First Time Yield and Rolled Throughput Yield are two important standard yield metrics for processes.

**First Time Yield (FTY):** The ratio of the number of good “units” coming out of the process to the number of “units” going in.

**Rolled Throughput Yield (RTY):** The probability that the process produces a good “unit” the first time through.

Unlike First Time Yield, Rolled Throughput Yield explicitly accounts for rework and scrap thus surfacing the “hidden factory.”

In two videos, Academic Gain Tutorials, a free online resource for study materials from many disciplines, describes First Time Yield and Rolled Throughput Yield.

You can view these videos through the listed links for First Time Yield and Rolled Throughput Yield.

Of course, using the example in the video for the three steps in series, we see that

(95/100)*(85/95)*(80/85) by cancellation = 80/100 simply the definition of First Time Yield, the number of good units exiting divided by the number of units entering.

As described, the RTY calculation is simple if all the process steps are in series and rework is only done once in a given process step.

Suppose however that rework is done not once but say twice in a process step? And what if some of the process steps are in parallel?

We will address both questions with examples.

First: Rework is done more than once

We’ll look at the “true” rolled throughput yield focusing on Step 1 for the above example.

We use a subscript to indicate whether scrap or rework is done during the first pass or a second pass, etc.

Step Good Units In Defects Numerator for True Yield

True Yield Out

1 100 10 scrap_{1} 5 rework_{1} 100 – (10 + 5) = 85 85/100 = 0.85

The above is the case that most material simplifies to, only one pass through.
****************
*Exercise instructions*:
[1] From the yield passage, extract the text that begins at the words "You can view" and stops after "given process step.".
[2] According to the yield passage, what does Rolled Throughput Yield explicitly account for that First Time Yield does not?
[3] Carry on the yield passage from its final sentence.
The listing below is not needed.

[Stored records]
****************
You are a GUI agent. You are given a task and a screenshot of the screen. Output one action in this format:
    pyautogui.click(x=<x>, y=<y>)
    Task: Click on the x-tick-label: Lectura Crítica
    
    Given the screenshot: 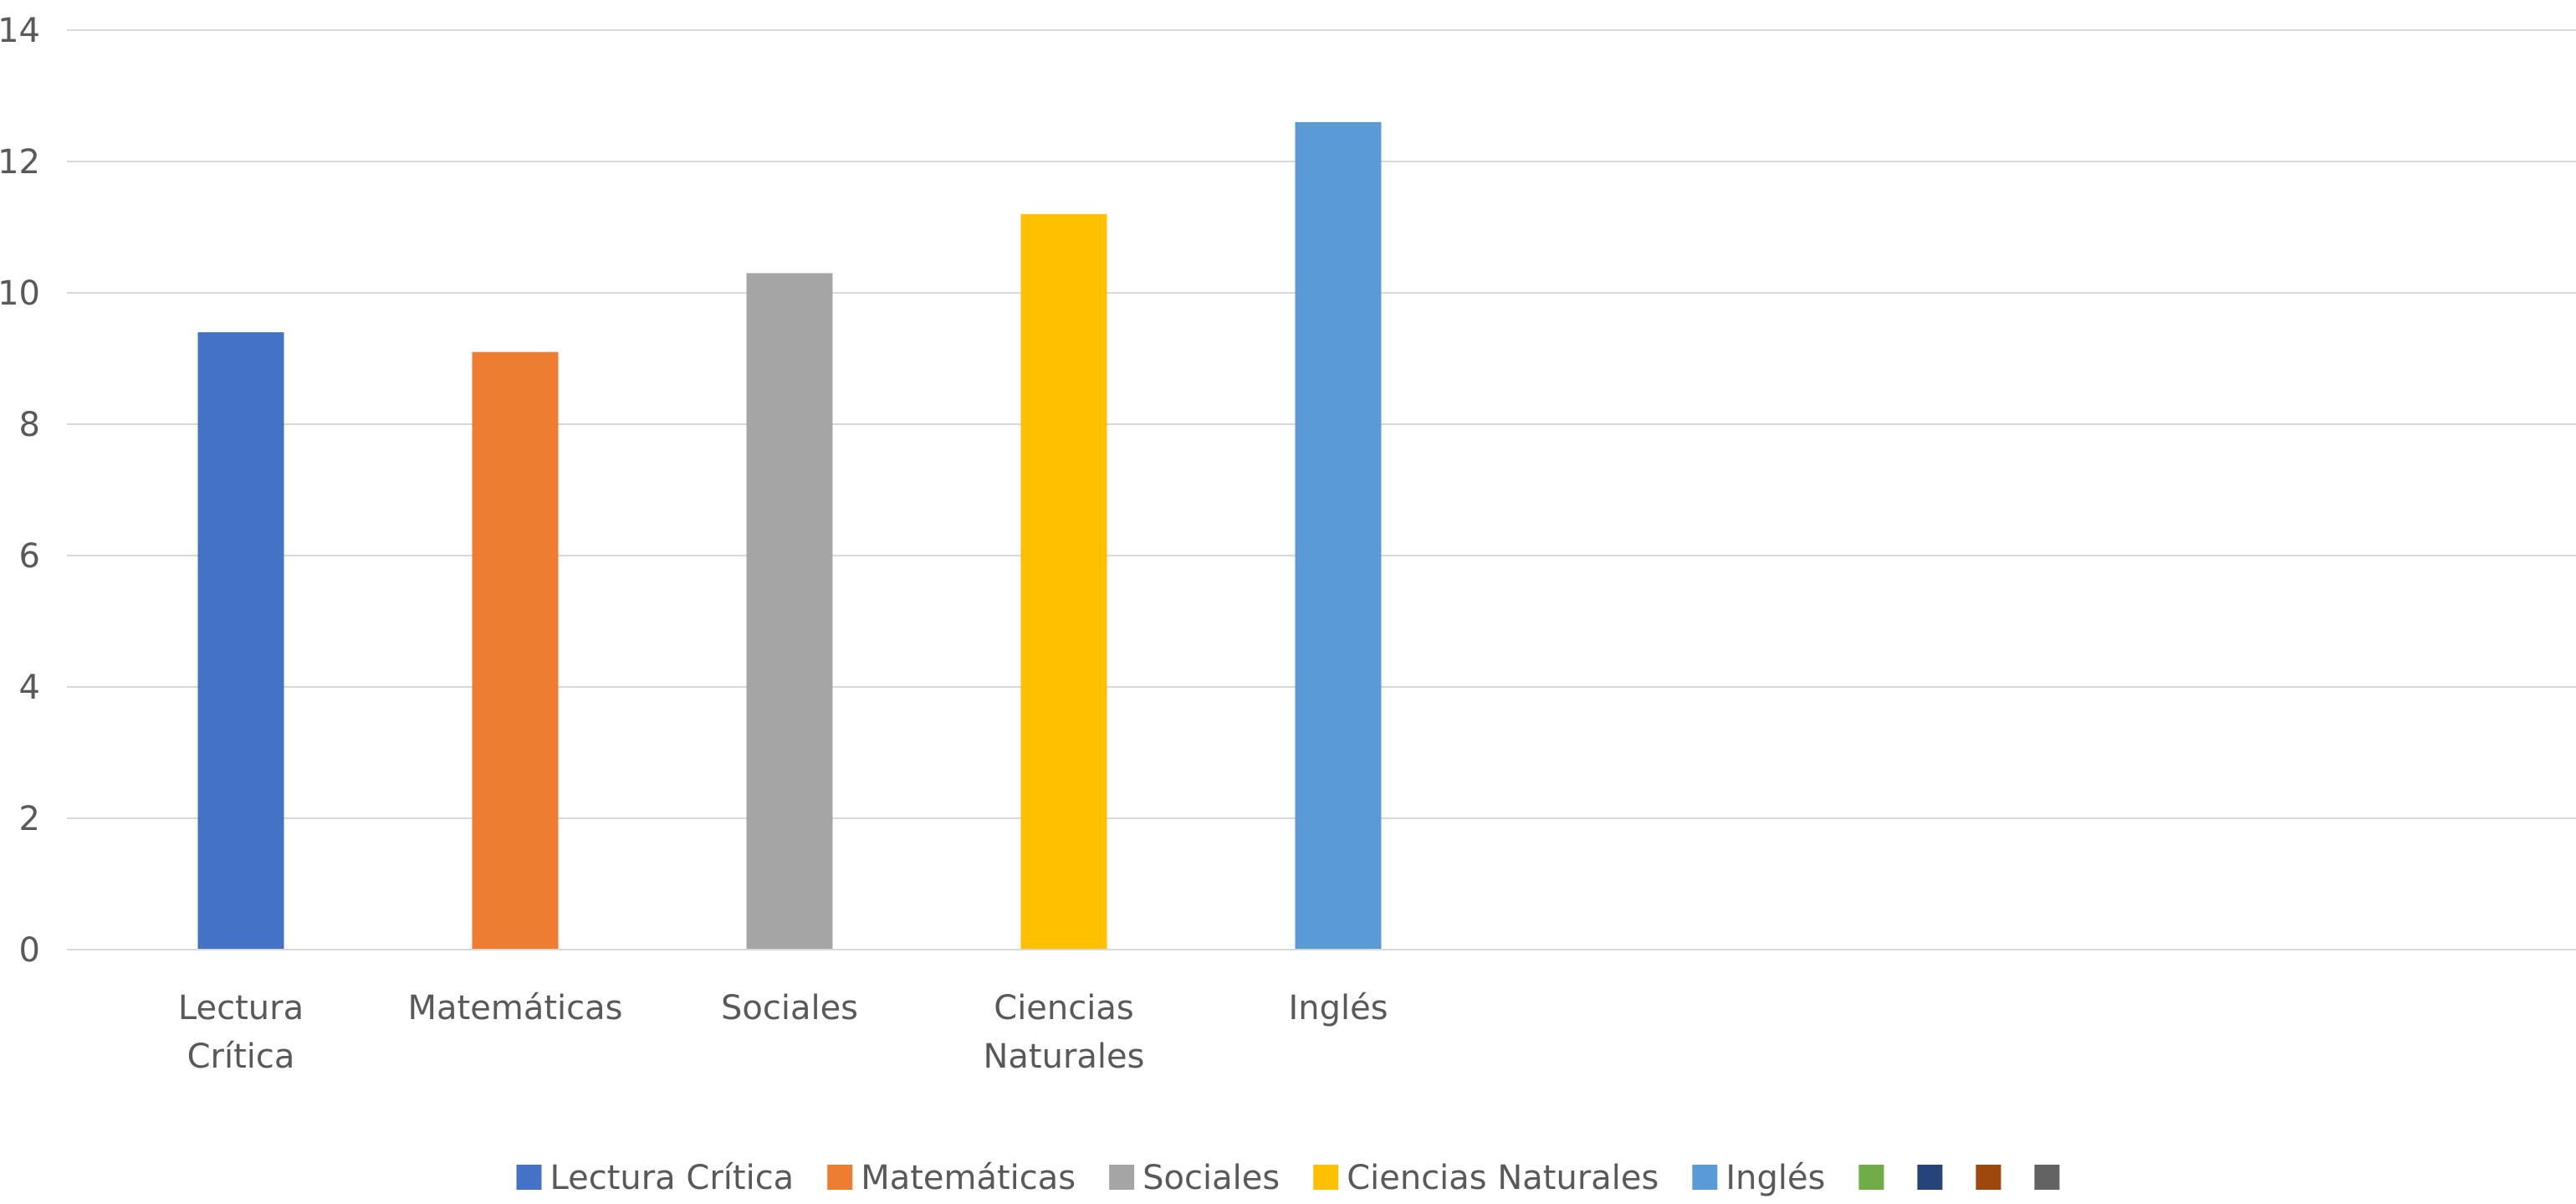 What is the action you would take?
    pyautogui.click(x=241, y=1032)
****************
*Expected responses*:
[1]
You can view these videos through the listed links for First Time Yield and Rolled Throughput Yield.

Of course, using the example in the video for the three steps in series, we see that

(95/100)*(85/95)*(80/85) by cancellation = 80/100 simply the definition of First Time Yield, the number of good units exiting divided by the number of units entering.

As described, the RTY calculation is simple if all the process steps are in series and rework is only done once in a given process step.

[2] Rework and scrap.

[3]
But if we’re really trying to get at the hidden factory and look at the amount of waste, we have to track every pass through a step and take into account whether the results were good or bad.

Let’s assume there was an only second pass through. We could generalize to as many as there are although in practice, we recommend that after a given part is reworked a certain number of times, it should be scrapped.

The true throughput yield for Step 1 is therefore 80 percent.

The number of good units going into Step 2 would be 88 = (100 – 12 scrapped).

One would then continue as usual to compute the system Rolled Throughput Yield.

Next: Some process steps are in parallel

Often Lean Six Sigma material only covers RTY for serial operations.

If we know the individual RTYs for any operation, and we have a combination of series and parallel operations, how do we calculate the RTYoverall for the system?

First, we need some assumptions for the approach we describe.

- Independence: defects made in one operation do not influence the defects made in another operation

- In the general case, must all products or services pass through all non-identical parallel operations?

If we know the number of units being processed and the fraction of them going through the different parallel operations, then the RTY for the parallel “block” as a whole is the weighted average of the individual RTYs making up the block.

However, as we will see, the calculations simplify in that if we know the total going in, the total amount of rework, and the total amount of scrap for the block, we can use those numbers to get the RTY for the entire block.

3) All rework is done by the same operation that produced the defect.

Let us work an example where we know the number of units, how they split among the parallel steps, and the amount of scrap and rework.

Legend: RW = Rework, SC = Scrap

We started with 300 units and finished with 275 having scrapped 25 units. However, much rework was done.

The Throughput Yield (YTP) for an operation = (In – RW – SC)/(In)

Therefore YTP_{1 }= (300 – 0 – 12)/300 = 288/300 = 0.96

Similarly,

YTP_{2 } = (288 – 18 – 5)/288 = 265/288 = 0.92

YTP_{3} = (102 – 10 – 3)/102 = 89/102 = 0.873

YTP_{4 }= (97 – 8 – 3)/97 = 86/97 = 0.887

YTP_{5} = (84 – 7 – 1)/84 = 76/84 = 0.905

YTP_{6} = (276 – 27 – 1)/276 = 248/276 = 0.899

We now need to compute the overall RTY_{System}

Ops 1, 2, and 6 are in series, and the resultant RTY is computed in the usual way through multiplication.

Ops 3, 4, and 5 are in parallel. As a result, the RTY_{3, 4, 5} = the weighted average of the individual YTPs weighted by the fraction of units passing through those operations.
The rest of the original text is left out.